A maior central sindical cabo-verdiana está dividida e cada uma das partes vai realizar a sua manifestação, com uma diferença de dois dias, para exigir melhores condições laborais, mas o Governo entende não haver razões para os protestos.

A primeira manifestação está marcada para sábado, e será organizada pela União Nacional dos Trabalhadores Cabo-verdianos — Central Sindical (UNTC-CS), a maior central sindical do país.

Dois dias depois, 13 sindicatos, 12 deles filiados na UNTC-CS, vão também sair às ruas em todo o país, não só para chamarem a atenção para a situação sócio laboral no país, mas também em discórdia com a maior central sindical.

A secretária-geral da UNTC-CS, Joaquina Almeida, informou que só na semana passada deu a indicação do dia da realização da manifestação, mas que já tinha convidado todos os sindicatos da ilha de Santiago para se reunirem e decidirem a ação reivindicativa em conjunto. Para a secretária-geral, todas as manifestações dos trabalhadores têm razão de existir e serão sempre apoiadas pela central sindical.

Por sua vez, o presidente do Sindicato dos Trabalhadores das Instituições Financeiras (STIF) de Cabo Verde, Aníbal Borges, disse que a manifestação da UNTC-CS, onde é filiado, é uma “fuga em frente” e um “sinal de desespero” por parte da maior central sindical do país.
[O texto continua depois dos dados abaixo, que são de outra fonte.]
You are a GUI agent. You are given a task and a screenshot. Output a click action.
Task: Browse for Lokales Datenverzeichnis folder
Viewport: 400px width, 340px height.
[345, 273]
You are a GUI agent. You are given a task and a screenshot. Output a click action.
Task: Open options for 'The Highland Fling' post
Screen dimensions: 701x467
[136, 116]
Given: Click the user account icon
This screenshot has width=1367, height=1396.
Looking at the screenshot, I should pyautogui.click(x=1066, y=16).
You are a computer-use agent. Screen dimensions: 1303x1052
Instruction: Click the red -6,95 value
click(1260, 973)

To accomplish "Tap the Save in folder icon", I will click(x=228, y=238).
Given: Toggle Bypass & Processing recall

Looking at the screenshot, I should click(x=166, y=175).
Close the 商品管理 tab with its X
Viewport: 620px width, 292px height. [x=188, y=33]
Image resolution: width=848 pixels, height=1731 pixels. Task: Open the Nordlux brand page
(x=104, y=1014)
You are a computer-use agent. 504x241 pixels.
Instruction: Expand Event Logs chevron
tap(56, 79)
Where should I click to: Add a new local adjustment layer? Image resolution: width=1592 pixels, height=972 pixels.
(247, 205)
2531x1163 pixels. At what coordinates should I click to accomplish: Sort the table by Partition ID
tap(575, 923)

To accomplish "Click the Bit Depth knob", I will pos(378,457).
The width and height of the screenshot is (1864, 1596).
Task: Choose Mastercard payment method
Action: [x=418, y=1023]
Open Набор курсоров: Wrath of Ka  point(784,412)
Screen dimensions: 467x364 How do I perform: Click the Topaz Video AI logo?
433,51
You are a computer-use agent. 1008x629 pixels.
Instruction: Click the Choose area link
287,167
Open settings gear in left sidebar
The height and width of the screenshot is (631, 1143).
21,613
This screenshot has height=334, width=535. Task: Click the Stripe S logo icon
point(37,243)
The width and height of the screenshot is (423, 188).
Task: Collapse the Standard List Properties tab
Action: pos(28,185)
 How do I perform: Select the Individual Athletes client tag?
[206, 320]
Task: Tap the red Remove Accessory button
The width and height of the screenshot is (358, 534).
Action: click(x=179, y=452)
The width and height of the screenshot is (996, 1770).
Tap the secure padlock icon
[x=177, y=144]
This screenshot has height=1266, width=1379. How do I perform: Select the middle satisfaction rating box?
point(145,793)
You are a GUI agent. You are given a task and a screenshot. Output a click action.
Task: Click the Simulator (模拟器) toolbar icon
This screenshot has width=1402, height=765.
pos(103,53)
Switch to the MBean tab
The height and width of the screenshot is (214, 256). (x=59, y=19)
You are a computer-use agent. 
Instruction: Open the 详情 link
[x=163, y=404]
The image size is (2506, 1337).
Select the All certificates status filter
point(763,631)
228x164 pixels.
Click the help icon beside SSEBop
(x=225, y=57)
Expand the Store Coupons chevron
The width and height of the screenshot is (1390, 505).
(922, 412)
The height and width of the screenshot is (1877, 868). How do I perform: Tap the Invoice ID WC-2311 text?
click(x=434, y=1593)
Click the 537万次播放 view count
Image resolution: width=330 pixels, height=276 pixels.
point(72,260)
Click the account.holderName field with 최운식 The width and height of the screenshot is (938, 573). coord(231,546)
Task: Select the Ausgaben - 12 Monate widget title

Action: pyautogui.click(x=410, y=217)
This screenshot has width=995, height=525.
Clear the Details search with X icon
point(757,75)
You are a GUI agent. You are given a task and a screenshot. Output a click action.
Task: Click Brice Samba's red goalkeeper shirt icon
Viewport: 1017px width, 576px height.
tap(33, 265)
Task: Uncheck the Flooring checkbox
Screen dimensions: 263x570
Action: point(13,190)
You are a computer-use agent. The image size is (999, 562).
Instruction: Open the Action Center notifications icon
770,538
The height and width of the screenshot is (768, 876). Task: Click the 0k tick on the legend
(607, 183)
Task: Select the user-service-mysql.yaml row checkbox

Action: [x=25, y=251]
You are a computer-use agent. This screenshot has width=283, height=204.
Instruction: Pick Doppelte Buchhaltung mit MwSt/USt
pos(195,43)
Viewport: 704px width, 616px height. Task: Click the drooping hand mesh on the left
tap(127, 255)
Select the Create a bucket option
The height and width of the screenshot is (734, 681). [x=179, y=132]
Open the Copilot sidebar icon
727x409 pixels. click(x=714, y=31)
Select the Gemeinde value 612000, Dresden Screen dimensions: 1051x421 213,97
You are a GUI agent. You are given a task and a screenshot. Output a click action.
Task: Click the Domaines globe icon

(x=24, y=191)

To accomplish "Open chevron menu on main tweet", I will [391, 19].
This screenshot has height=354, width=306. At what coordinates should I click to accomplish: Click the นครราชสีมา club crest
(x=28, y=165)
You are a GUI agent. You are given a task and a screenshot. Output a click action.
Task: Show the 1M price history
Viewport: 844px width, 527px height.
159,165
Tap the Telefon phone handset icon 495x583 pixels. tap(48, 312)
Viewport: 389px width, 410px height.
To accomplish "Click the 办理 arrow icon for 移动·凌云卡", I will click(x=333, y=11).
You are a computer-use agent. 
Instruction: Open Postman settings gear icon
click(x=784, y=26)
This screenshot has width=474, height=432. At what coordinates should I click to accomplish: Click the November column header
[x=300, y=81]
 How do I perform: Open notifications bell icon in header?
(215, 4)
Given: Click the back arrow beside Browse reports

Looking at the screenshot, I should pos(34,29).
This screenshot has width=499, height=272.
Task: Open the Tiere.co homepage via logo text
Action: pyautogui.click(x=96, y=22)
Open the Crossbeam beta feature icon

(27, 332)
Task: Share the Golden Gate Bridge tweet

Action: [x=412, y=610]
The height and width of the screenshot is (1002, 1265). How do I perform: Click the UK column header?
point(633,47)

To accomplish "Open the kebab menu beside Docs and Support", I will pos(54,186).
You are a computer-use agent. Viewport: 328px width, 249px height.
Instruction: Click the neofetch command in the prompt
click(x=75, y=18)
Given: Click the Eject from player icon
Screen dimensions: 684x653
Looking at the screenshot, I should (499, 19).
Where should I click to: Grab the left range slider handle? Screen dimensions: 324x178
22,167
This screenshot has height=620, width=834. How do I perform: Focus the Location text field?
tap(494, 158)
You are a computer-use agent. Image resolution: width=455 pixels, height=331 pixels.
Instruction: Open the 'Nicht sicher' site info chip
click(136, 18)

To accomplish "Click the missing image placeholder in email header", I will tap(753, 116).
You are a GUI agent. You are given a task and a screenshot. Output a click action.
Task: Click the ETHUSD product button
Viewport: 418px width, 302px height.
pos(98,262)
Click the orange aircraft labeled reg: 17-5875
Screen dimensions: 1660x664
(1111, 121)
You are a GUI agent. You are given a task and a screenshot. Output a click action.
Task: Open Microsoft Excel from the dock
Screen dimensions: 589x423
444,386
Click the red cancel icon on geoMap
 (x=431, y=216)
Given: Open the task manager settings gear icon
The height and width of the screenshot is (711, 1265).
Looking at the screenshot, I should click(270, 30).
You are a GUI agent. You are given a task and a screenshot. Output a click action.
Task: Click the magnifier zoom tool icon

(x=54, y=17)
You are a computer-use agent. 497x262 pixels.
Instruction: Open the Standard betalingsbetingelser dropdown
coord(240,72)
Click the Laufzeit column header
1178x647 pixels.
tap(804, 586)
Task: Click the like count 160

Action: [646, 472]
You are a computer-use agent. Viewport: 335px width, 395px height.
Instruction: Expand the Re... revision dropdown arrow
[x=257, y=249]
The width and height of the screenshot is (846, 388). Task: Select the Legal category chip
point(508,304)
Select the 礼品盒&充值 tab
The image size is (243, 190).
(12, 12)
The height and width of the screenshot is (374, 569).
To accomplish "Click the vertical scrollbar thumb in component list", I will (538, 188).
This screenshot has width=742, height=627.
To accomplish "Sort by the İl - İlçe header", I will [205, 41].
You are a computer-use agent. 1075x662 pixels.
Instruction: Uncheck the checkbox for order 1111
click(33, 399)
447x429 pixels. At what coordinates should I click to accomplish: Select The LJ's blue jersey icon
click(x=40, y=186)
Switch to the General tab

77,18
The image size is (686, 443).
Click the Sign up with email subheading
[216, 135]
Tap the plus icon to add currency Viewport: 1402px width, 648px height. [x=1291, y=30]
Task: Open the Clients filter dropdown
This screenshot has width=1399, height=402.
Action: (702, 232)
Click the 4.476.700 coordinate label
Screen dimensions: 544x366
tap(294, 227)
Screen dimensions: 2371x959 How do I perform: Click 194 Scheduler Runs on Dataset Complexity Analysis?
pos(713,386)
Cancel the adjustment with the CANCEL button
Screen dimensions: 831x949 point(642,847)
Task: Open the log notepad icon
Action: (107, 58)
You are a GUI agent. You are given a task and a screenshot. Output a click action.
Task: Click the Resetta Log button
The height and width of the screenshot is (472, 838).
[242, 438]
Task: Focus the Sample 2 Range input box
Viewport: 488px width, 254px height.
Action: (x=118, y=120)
O sindicalista, que anunciou a manifestação em dezembro, salientou ainda que a UNTC-CS “se sentiu ultrapassada e desautorizada” pela esmagadora maioria dos sindicatos nela filiados.

Recomposição do poder de compra, despedimentos sem justa causa, promoções baseados em favores políticos e nepotismo, assédios nos locais de trabalho, incumprimentos dos acordos rubricados na concertação social, são alguns dos motivos que levam a UNTC-CS a sair à rua.

Os oito sindicatos de Santiago também exigem a “reposição imediata” do poder de compra, mas igualmente o cumprimento dos compromissos assumidos com os trabalhadores, e que constam do Programa do Governo, e redução de impostos.

Também querem a diminuição do desemprego, sobretudo jovem, reposição dos direitos retirados aos segurados, diminuição da idade da reforma dos trabalhadores marítimos para 60 anos, instalação urgente do Juízo do Trabalho em São Vicente e reforço e implementação da Inspeção Geral do Trabalho e da Direção Geral do Trabalho (DGT) em Santo Antão, Boavista e Fogo.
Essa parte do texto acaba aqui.